Today, in my prison work in Holland, I share an office with the Muslim chaplain. I insisted, yes. Our door is always open. The prisoners walk by – many of them are Moroccan – they see us laughing together, they stop, they think, ‘What is this?’
We are all called to be missionaries, as Pope Francis insists, so stop, think, ‘What are we doing, what should we be doing, as witnesses to Christ among our neighbours?’
Surah II, 196. Al-Baqarah (The Cow)
‘Perform the pilgrimage and the visit (to Mecca) for Allah. And if ye are prevented, then send such gifts as can be obtained with ease, and shave not your heads until the first have reached their destination.
And whoever among you is sick or hath an ailment of the head must pay a ransom of fasting or almsgiving or offering. And if ye are in safety, then whosoever contenteth himself with the visit for the pilgrimage (shall give) such gifts as can be had with ease. And whosoever cannot find (such gifts) then a fast of three days while on the pilgrimage, and of seven when ye have returned, that is, ten in all.

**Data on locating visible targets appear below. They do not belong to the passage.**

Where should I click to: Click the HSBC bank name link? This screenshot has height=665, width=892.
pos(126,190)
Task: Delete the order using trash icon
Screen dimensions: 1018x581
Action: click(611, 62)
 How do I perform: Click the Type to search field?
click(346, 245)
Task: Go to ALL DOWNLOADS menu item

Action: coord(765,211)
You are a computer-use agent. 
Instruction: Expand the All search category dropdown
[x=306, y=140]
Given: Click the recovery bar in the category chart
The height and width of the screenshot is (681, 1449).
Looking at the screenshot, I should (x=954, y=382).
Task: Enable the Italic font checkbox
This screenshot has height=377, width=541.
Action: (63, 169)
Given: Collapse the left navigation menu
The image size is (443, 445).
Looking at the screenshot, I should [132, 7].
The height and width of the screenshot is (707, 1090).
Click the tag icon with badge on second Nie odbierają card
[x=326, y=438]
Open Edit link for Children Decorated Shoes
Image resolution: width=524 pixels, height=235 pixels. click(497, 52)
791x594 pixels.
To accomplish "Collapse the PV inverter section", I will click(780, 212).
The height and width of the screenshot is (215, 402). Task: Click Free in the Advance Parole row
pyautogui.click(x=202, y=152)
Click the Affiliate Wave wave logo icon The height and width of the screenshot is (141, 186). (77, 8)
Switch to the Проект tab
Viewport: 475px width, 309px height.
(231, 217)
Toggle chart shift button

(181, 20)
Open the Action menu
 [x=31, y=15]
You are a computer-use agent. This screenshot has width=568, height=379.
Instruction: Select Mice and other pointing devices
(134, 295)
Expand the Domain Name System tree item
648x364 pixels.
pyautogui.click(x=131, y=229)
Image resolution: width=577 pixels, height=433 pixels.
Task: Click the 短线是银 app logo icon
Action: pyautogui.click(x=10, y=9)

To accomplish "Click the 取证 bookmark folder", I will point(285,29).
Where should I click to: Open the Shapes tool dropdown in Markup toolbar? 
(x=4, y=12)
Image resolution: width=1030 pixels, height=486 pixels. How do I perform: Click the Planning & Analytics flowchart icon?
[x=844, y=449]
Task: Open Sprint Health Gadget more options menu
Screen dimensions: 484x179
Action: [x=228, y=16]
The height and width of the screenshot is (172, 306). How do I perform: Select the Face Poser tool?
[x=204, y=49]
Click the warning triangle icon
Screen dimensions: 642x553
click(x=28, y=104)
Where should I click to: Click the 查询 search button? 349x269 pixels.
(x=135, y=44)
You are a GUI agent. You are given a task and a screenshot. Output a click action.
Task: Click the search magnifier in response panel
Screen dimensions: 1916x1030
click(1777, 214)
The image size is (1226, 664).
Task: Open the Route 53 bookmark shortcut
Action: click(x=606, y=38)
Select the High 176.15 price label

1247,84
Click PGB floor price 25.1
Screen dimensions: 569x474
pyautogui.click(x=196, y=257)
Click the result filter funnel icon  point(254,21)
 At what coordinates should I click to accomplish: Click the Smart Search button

That is for him whose folk are not present at the Inviolable Place of Worship. Observe your duty to Allah, and know that Allah is severe in punishment.’
Commonly called the ‘Eid-ul-Kabir’ (the Great Festival) in North Africa, it is also called ‘Tabaski’ in West Africa, ‘Tafaska’ among the Berber and ‘Kurban Bayrami’ in Turkey.
Eid-ul-Adha (the Festival of the Sacrifice) is one of the most important Muslim Festivals. Each year, it marks the end of the pilgrimage to Mecca and takes place on the 10th day of the month of Dou Al Hijja, the last month of the Muslim calendar. This year, the Festival is celebrated on the 12th September 2016 (in France). We are in the 1437th year since the Hegira of Mohammed to Medina. It lasts 4 days and is celebrated throughout the world. It is the Great (kabir) Festival of the Muslim world.
This Festival commemorates the submission to God of the Patriarch Abraham, who was ready to sacrifice his son at his command (Ishmael, according to Muslim tradition, or Isaac according to the Bible; the Koran does not make the name of the son explicit.)
On the eve of Eid-ul-Kabir, everything is purified; houses are cleaned from top to bottom; every cloth, down to the smallest duster, is conscientiously laundered.
Every Muslim family according to their means, sacrifice an animal (a ewe, goat, sheep, cow or camel) by slitting its throat while laid on its left flank, the head towards Mecca. A portion of the meat from this sacrifice will benefit the most destitute among the Muslims, thus asserting the solidarity and mutual assistance prescribed by Allah.
It is a day of reconciliation, where each one is invited to pardon whoever wronged him.
The dates listed are subject to a variation of one or two days according to the visibility of the moon in different regions. These festivities may provide the opportunity to our Christian communities to offer their good wishes for the festival to our Muslim neighbours, especially if there is a Muslim place of worship in the same locality.